------ Teks Bacaan ------

Pondok pesantren pada
masa penjajahan, mengalami tekanan yang amat berat. Hal ini terjadi karena pondok
pesantren memberikan pengajaran kepada para santrinya, tidak hanya tentang bagaimana mereka disiapkan
untuk menjadi alim ulama yang melek akan pengetahuan agama namun merekapun diajarkan tentang cinta tanah air dan
menanamkan jiwa nasionalisme. Hal tersebut menjadi sebuah kekhawatiran dan bahkan menjadi sebuah ancaman bagi kolonial Belanda pada saat
itu. Mereka tahu bahwa didalam pesantren para santri diajarkan tentang kekuatan yang sangat besar yang bersumber dari Al-Quran, yakni kekuatan
spiritual. Kekuatan spiritual para kyai dan santri yang amat besar dianggap mengancam eksistensi colonial Belanda.

------

- Soal dan Tugas -
1/ Sebutkan semua hal yang menurut teks tentang pondok pesantren pada masa penjajahan diajarkan kepada para santri.
2/ Teruskan teks tentang pondok pesantren pada masa penjajahan, mulai setelah kalimat terakhirnya.

------ Daftar Data ------

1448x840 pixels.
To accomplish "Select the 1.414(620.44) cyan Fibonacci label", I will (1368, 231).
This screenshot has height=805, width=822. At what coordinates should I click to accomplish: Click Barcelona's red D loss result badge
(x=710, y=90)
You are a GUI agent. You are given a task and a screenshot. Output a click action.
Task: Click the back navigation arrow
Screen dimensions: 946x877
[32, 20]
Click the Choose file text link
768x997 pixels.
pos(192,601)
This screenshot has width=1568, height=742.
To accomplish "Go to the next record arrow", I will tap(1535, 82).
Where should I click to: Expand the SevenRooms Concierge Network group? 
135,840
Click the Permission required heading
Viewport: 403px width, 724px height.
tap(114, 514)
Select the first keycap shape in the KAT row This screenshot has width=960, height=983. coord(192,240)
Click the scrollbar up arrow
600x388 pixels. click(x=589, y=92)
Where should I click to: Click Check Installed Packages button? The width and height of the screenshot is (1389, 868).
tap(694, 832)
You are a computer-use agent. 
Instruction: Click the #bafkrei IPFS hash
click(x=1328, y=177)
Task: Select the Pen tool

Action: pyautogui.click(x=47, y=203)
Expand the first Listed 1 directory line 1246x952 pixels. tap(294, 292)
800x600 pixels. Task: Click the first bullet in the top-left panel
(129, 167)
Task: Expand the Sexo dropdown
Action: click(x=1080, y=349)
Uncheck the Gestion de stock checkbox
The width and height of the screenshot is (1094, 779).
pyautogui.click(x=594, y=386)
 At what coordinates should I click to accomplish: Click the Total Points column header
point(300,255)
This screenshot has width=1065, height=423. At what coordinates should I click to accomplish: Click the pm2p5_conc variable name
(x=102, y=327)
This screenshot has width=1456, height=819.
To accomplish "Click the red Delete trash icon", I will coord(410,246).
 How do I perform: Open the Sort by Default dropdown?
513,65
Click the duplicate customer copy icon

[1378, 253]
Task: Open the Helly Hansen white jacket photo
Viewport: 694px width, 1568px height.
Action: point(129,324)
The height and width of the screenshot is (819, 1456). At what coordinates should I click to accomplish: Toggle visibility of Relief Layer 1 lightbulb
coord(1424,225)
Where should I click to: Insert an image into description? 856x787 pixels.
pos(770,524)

------

- Jawaban Tugas -
1/
- Pengetahuan agama, agar mereka siap menjadi alim ulama
- Cinta tanah air
- Jiwa nasionalisme
- Kekuatan spiritual yang bersumber dari Al-Quran

2/
Sehingga sangat tidak
heran apabila akhirnya ada seorang tokoh Belanda, Snouck Horgronje berusaha untuk menghancurkan
pesantren yang ia anggap sebagai sebuah ancaman besar. Untuk lebih mengenal Islam, ia pergi ke Mekah dan Madinah untuk mempelajari bahasa
Arab sehingga ia fasih dalam membaca dan menterjemahkan Alquran.
Sekembalinya dari
Arab, ia merubah namnya menjadi Hafi Abdul Ghofar untuk kemudian menikahi seorang anak
Bupati Jawa Barat. Semua masyarakat terpedaya dan menganggap bahwa ia adalah seorang muslim. Menurut Clifford Geertz (Mahpuddin
Noor, 2006: 13 ), mengatakan bahwa: “Sekembalinya dari negeri Arab ke Indonesia,
dengan memiliki kemampuan bahasa Arab serta memahami isi Al-Qur’an, ia melakukan langkah-langkah berikut:
1. Mengawasi perjalanan pondok pesantren dengan
ketat.
2. Memupuk serta membina adat istiadat ( tahayul,
bid’ah dan khurafat) hingga berkembang di tengah-tengah masyarakat.
3. Mengelompokan serta memilah-milah umat Islam,
terutama para kyai
pimpinan pondok pesantren.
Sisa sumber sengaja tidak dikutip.